## WORK INSTRUCTIONS:
Starting with the line below that holds "Image resolution: width=800" and stopping after the line that holds "Task: Click Upload Assets green button", transcribe the lines exactly, leaving out all pictures.
◇ ◇ ◇ ◇ ◇
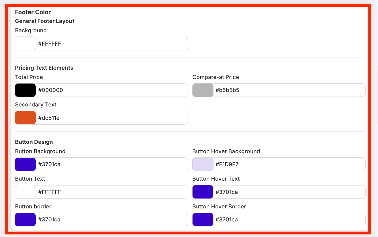The width and height of the screenshot is (378, 237).
Task: Open the Total Price color swatch
Action: pyautogui.click(x=25, y=90)
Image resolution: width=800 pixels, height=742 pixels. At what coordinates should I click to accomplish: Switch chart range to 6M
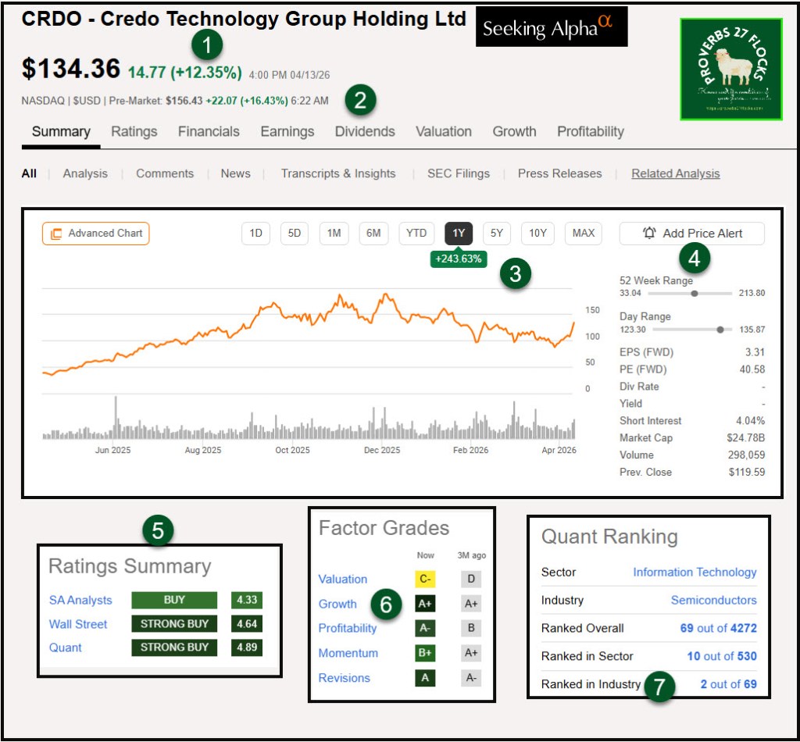tap(373, 234)
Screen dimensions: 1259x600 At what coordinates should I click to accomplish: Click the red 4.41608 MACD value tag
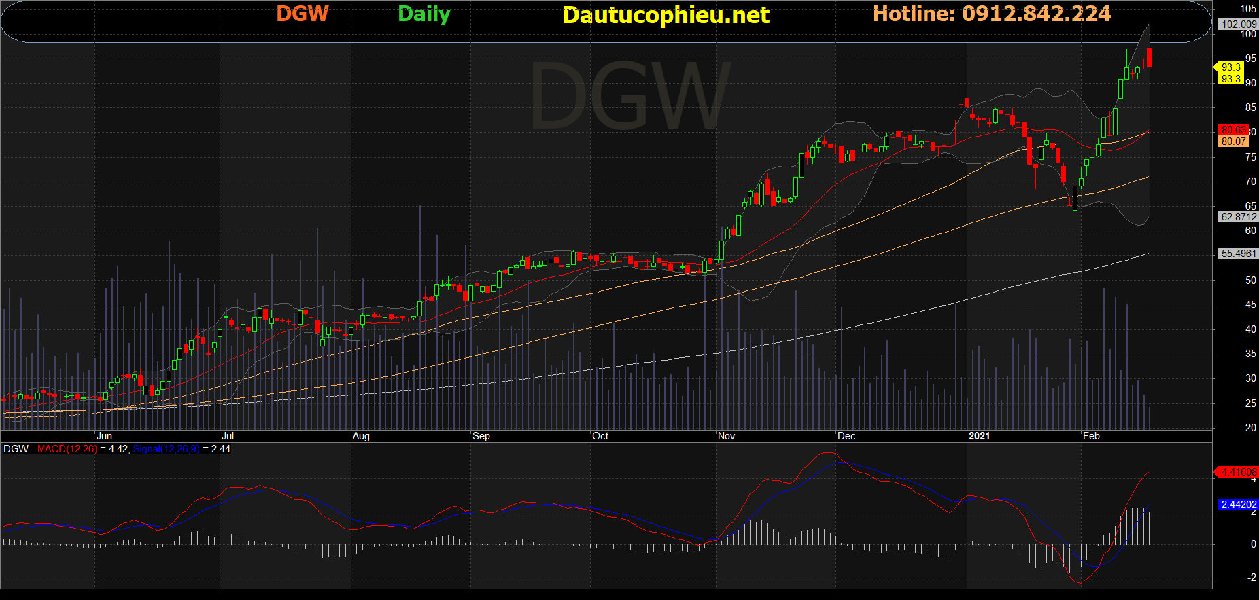point(1238,472)
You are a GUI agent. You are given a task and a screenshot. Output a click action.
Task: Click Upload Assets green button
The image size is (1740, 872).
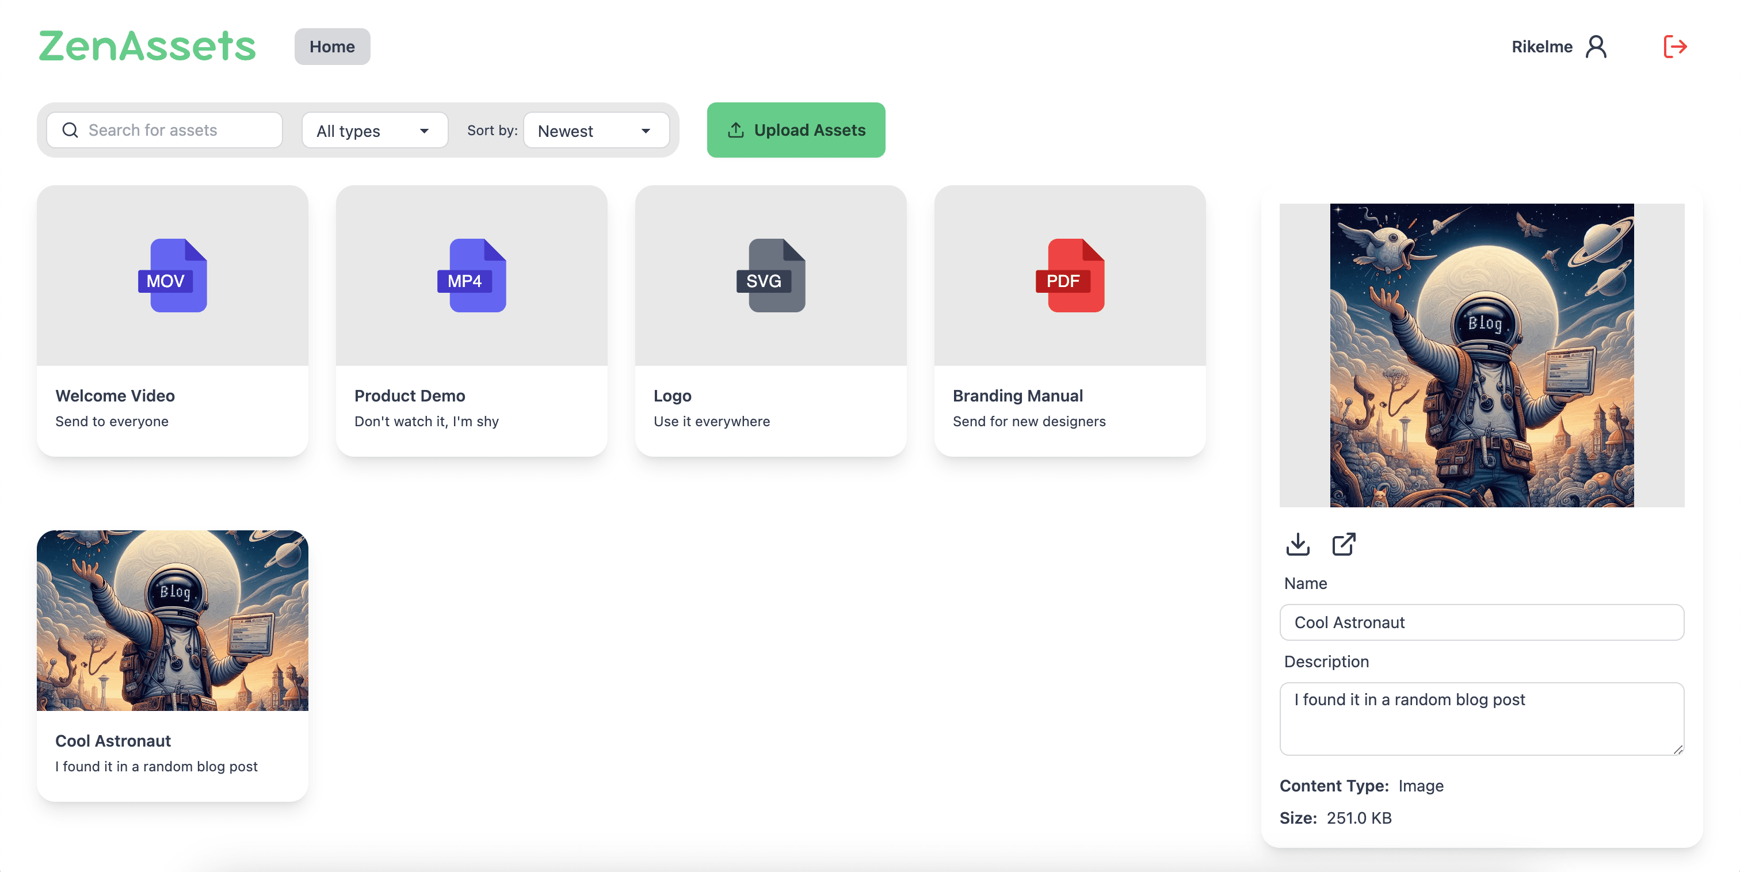pos(795,129)
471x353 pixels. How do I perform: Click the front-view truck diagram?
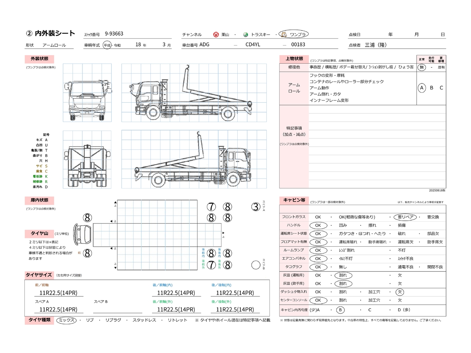point(87,93)
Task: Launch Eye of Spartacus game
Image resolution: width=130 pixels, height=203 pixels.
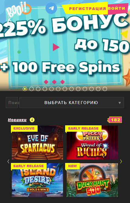Action: pos(37,143)
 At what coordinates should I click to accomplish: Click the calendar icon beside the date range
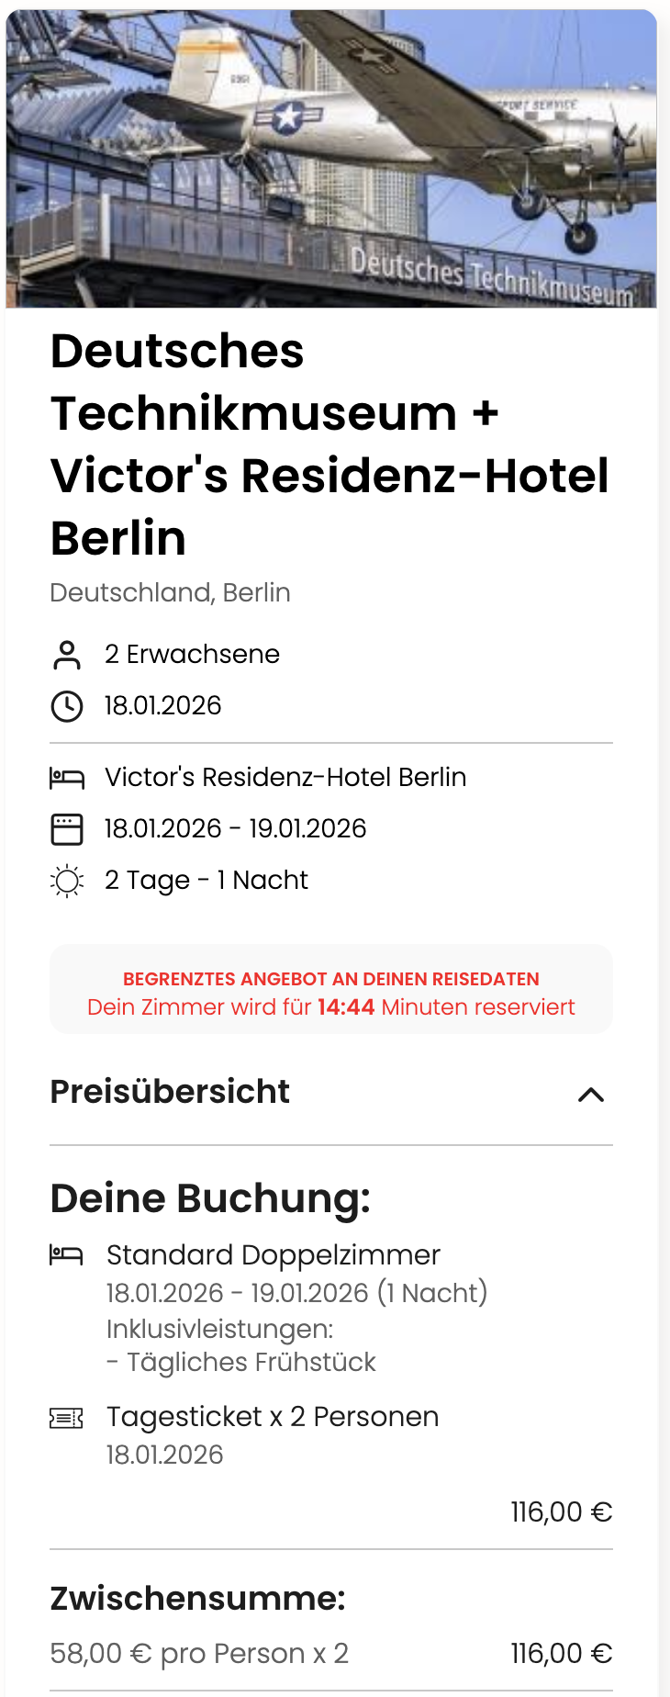tap(66, 829)
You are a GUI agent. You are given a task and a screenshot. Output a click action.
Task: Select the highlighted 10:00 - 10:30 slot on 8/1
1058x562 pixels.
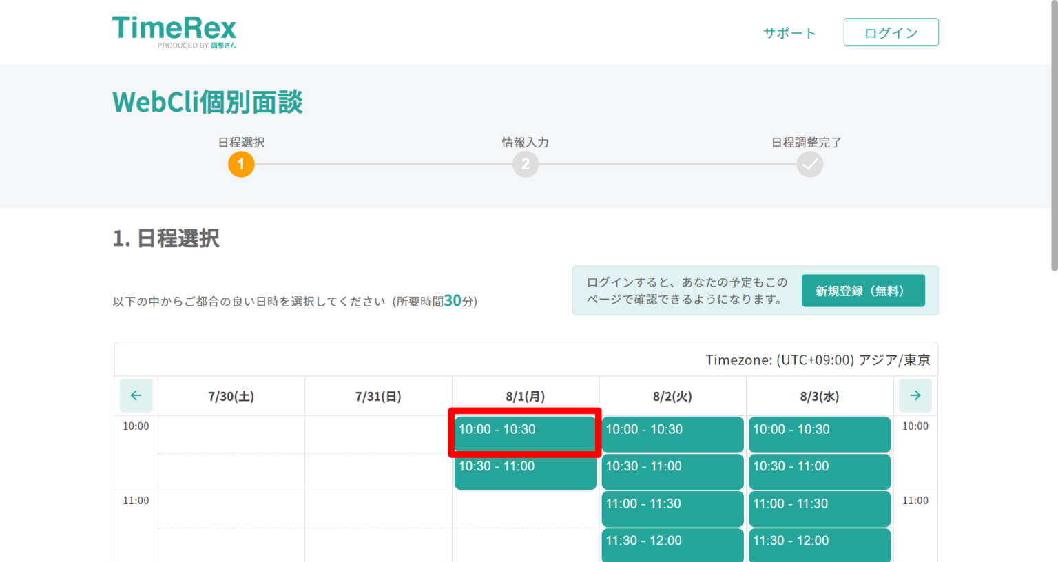point(525,434)
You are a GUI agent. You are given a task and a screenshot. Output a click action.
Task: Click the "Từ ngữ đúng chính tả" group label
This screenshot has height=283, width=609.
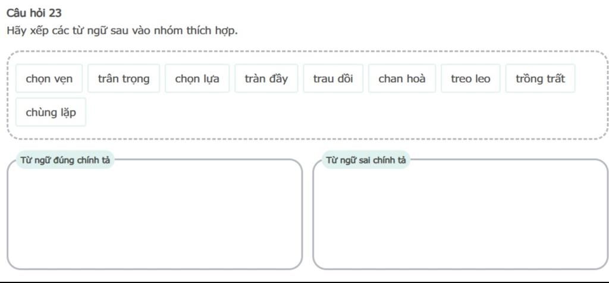(65, 159)
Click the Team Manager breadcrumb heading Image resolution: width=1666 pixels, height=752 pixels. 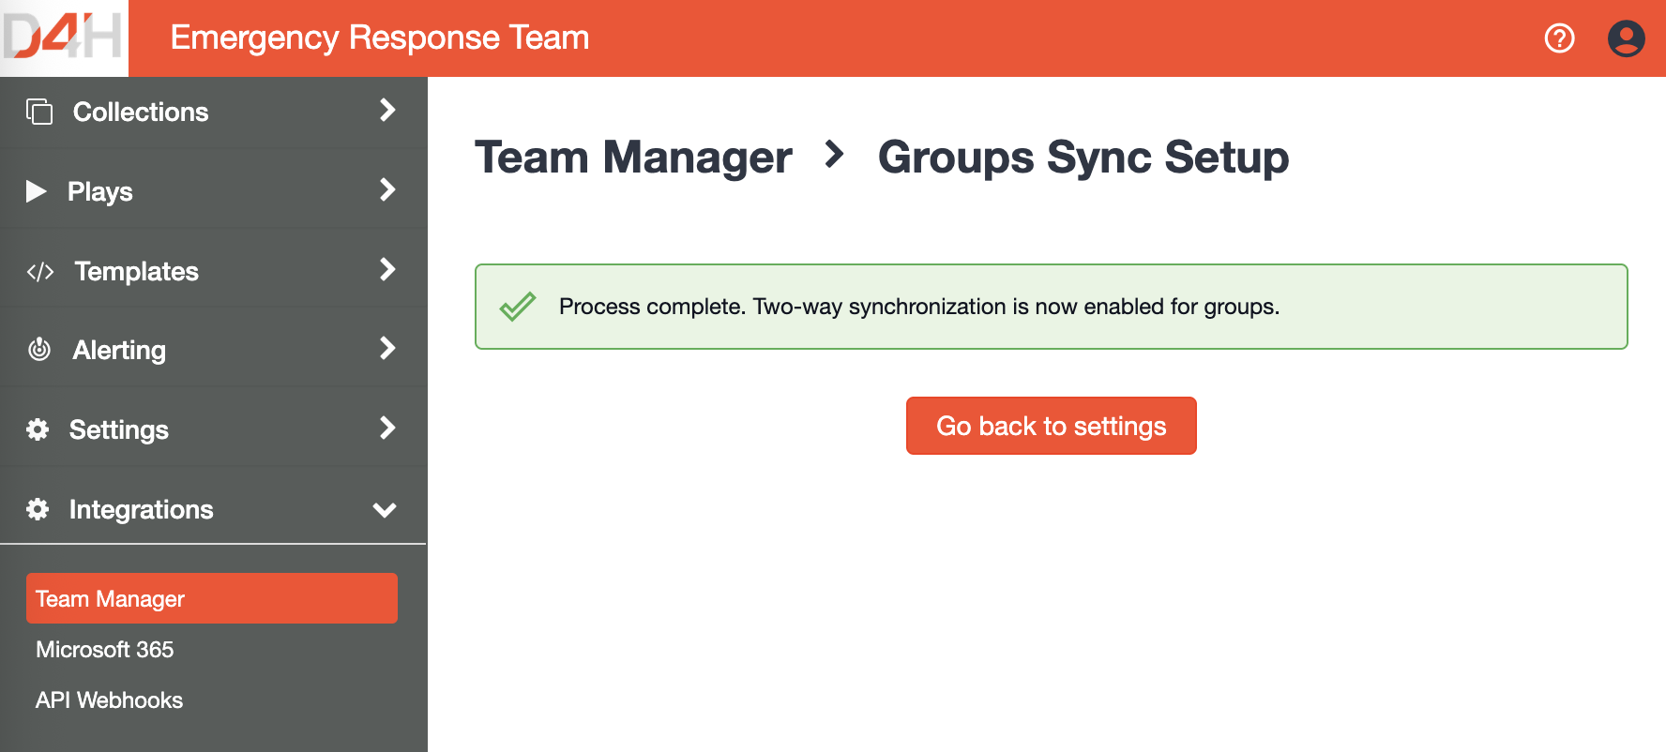click(633, 158)
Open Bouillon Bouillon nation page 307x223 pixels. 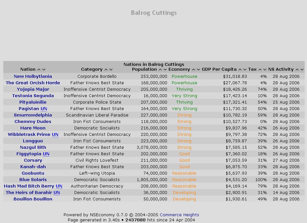[33, 199]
◇ ◇ ◇ ◇ ◇
## TASK SOLUTION:
Image resolution: width=800 pixels, height=742 pixels. At what coordinates should I click to accomplish: Switch chart range to 6M
tap(373, 234)
Screen dimensions: 1259x600 At what coordinates should I click to accomplish: Click the red 4.41608 MACD value tag
point(1238,472)
You are a GUI agent. You are given a task and a screenshot. Output a click action.
Task: Click Upload Assets green button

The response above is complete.